INTRUSION

I hoped that Edward would begin to flourish once we were installed in the barracks at Chatham, but he remained a sickly child, undersized, gaunt, whimpering in my arms. Anne and I came to know each other in the long nights and days of taking turn and turn about trying to comfort him. We tried sitting him up and lying him down, nursing him and burping him, swaddling him tight and leaving him unwrapped. In the end Anne made a kind of hammock for him from a shawl, tying him tight against me, and her clever contrivance gave us all some respite.

Dear Anne, she did not despair as I did, was not ready to give up on the child. Came upon me more than once, limp in the armchair with Edward crying on my lap while I sat and leaked endless tired tears. Led me to the bed, pulled the covers up gently as if she were the mother and I the child, and took Edward away until, waking from a dense sleep, I was ready again to put my shoulder to the wheel of this business of being a mother.

He lived a week, a month, two months, and I thanked the God I did not believe in that this child was not, as I had dearly wanted a year earlier, dead.

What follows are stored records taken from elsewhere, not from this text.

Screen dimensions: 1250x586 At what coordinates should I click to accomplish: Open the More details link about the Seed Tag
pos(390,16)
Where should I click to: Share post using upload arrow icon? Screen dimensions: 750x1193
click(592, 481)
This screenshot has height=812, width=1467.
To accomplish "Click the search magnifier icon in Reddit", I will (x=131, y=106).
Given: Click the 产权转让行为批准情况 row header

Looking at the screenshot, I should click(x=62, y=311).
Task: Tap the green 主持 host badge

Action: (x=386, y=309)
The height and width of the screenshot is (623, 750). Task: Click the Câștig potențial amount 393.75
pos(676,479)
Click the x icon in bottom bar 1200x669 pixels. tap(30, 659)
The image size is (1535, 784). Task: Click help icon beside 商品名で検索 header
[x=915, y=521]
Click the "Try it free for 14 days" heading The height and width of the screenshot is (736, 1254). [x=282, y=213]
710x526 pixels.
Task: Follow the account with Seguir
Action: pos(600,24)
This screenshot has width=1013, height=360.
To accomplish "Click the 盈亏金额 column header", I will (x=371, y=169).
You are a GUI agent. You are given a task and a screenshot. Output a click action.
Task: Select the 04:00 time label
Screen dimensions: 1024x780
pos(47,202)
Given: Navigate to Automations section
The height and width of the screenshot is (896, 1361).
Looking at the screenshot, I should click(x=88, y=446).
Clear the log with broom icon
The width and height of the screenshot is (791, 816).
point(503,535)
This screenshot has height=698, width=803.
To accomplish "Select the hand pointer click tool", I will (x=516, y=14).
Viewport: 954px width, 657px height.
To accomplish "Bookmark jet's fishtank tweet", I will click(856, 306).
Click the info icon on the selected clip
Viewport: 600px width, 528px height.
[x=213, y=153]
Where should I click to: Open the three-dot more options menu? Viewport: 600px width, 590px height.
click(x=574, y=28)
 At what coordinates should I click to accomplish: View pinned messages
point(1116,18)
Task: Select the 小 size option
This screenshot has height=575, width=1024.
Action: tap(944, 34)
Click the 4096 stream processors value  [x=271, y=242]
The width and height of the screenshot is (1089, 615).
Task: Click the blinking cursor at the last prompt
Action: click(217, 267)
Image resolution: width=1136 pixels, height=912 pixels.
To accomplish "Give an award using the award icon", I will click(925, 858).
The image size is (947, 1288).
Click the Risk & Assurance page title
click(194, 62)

He was not yet three months old when Mr Macarthur came upon me nursing him in the big armchair by the fire. Edward and I were joined as if the one creature, my body relaxed against the cushions and his warm weight folded tightly in against me, his starfish fingers caressing the source of bliss and his little feet twining together in ecstasy.

When Mr Macarthur filled the doorway I did not have time to rearrange the tableau. A mother can hardly feel guilt for nursing her own infant, yet it was with a sense of being caught out that I had the impulse to cover myself. Edward on the instant felt the change in my mood, the smooth rhythm of his sucking faltered, he spluttered, choked, let out his thin bird-call of distress.

I saw Mr Macarthur’s expression change as he stared at something he had never seen before: his wife lost in the delight of a loving embrace. What was that naked look? Shock, surprise: they were part of it. But something else too: loss, longing, loneliness, grief.

– A thousand pardons, Mrs Macarthur, he said, and the moment hardened into the courteous apology of a gentleman disturbing his lady wife. Forgive my intrusion, if you please.

Then he was turning and quietly closing the door.

Seeing that grief, no matter how quickly hidden, I understood that Mr Macarthur was a bully, a boaster, a charmer—a tweaker of every human string—not because he was simply made in a bad mould. Like me, he knew himself to be alone in the great spinning universe, a speck of nothing girded around by all the robust cleverness he took comfort behind. But where I had met that speck and greeted it as a companion, he only knew himself prey, as we all were, to doubt. Uncertain of his welcome, as we all were. He was, in short, a fellow soul, but too fearful to recognise another, or to trust her.